Adam Peaty looked down at his gold medal and then turned his eyes to the heavens. Relieved and jubilant in equal measure, the mighty swimmer had secured his place among all the greatest British Olympians who went before.
He thumped his hands through the water in delight. He sat on a lane rope, as he did in Rio, emotional yet still wearing the animalistic mask of competitiveness that had not yet given way to the warmer, down-to-earth character he saves for when he’s not working.
By winning the 100m breaststroke, the 26-year-old became the first Briton to win two successive gold medals in the pool. It was instructive to observe the aura of this master. Pre-race, his name was called and in he walked, a towel around his neck.
Adam Peaty has joined the pantheon of great British Olympians after another gold medal
The 100m breaststroke star has a place in history after successive Olympic golds in the pool
At 6ft 3in and 13st 7lb of near pure muscle, a serious expression across his face, tattoos down both arms, he seemed as big and fierce as Typhon.
The supporting cast might have been off to the abattoir rather than their blocks. Everyone is diminished to the rank of a stat in the shadow of the Uttoxeter-born star.
It is hard to think of many sportsmen Britain has sent to an Olympic Games who have so entirely dominated their field for so long. Daley Thompson, the great decathlete who went undefeated from 1978 to 1987, is one of very few. To be mentioned in the same breath as him adds a line to Peaty’s glory.
He is undefeated in seven years, has broken the world record on five occasions and has swum the 17 fastest times in history. Nobody is within one second of his personal best.
He has taken the world record through the 58sec barrier. Then through 57sec. His current world record stands at 56.88sec but that is not the summit of his ambition.

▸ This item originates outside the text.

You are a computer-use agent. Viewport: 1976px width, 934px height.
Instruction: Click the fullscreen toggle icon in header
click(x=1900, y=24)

He is working on his self-styled ‘Project Immortal’ push for improvement and who can say he won’t touch the wall for the last time having recorded a figure starting with 55. And to think that only Monday’s runner-up Arno Kamminga has ever breached 58sec!

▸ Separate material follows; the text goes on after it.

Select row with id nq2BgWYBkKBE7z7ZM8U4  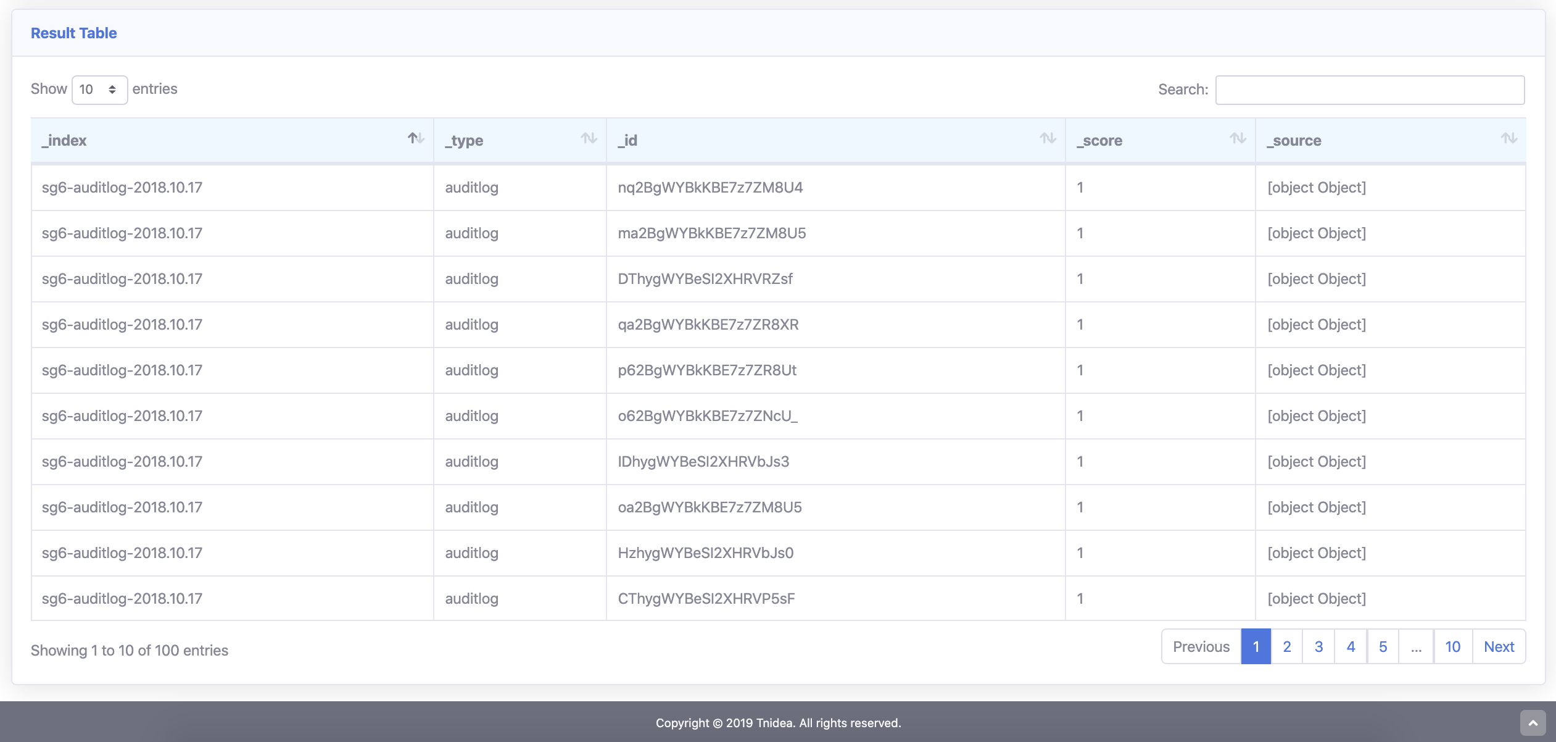[x=710, y=188]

Peaty dominated the field again to remain king of the pool and take Team GB’s first gold medal
To expose Peaty’s achievements to context is to laud them more. Adrian Moorhouse swam 1min 2.04sec to win gold in Seoul 1988. Even in a sport that doesn’t allow the ink to dry on its records this is a remarkable pace of change, brought about by a force of nature.
Other British Olympic legends have clocked up multiple world records, but not many as serially as Peaty. One comparison is Seb Coe, another double gold medal hero, who set 11 in his career, including three in 41 days as a 22-year-old in the summer of 1979. As with Thompson, it is the grandest company to keep.
Peaty is a physical specimen well-equipped for his profession, with double-jointed ankles that turn out and hyperextended knees. But it has taken a phenomenal work ethic to chisel and expand the gifts nature bestowed upon him.
This he has done, looking down at a line on the floor for kilometre after kilometre, and in tearing up the gym’s heavy weights. He stuffs 8,000 calories a day. ‘All the darkness for a moment of light,’ he said of his golden reward for the toil.
As for the pull, kick and glide of his stroke, he is immaculate. As Kamminga, who is in a position to verify this claim, said: ‘He is something special. When he races he is on another level because he executes his stroke so technically well. He doesn’t make mistakes in competition. It is perfect.’
As long as he didn’t false start, you would have bet the last flight out of Tokyo that he would prevail. And he simply raced superbly against nothing but his own demands, the clock and the weight of beckoning history.
To be mentioned in the same breath as Daley Thompson (L) and Seb Coe (R) shows his class
It was far from his fastest time, 57.37sec, with Kamminga 58 dead. But that has been the pattern at the pool. No crowds don’t help anyone, not least Peaty, who rises to big occasions just as Thompson did in excelsis.
There is also the curse of morning finals, often after late rounds the evening before. The early scheduling is for NBC in America. He who pays the IOC billions in TV revenue calls the tune.
The timing meant that when Peaty let the f-word slip out live on the BBC a minute or two after winning it was about 3.30am — well after the watershed. Later in the day than when Sir Steve Redgrave set champagne corks flying as he rowed to a fifth gold in Sydney 21 years ago.
Peaty posed for the poolside cameras and had bowed to the crowd to acknowledge his victory
So where does Peaty stand in the pantheon? It is apples and pears. How can you conclusively say Redgrave’s quintet is better than Coe’s two golds in an individual event of a global sport, and the blue riband one at that? But for longevity in a power-endurance endeavour, Redgrave’s feats are mighty impressive.
Others have numerous golds, such as Sir Chris Hoy and Jason Kenny (six each) and Sir Bradley Wiggins (five), Sir Ben Ainslie, Sir Matt Pinsent and Laura Kenny (four each). Sir Mo Farah won two serious athletics golds twice, yet set just one world record, in the one hour.
Who can divine an answer? It is impossible. For now we merely celebrate Peaty, who here lived up to our almost intolerable expectations. That is enough.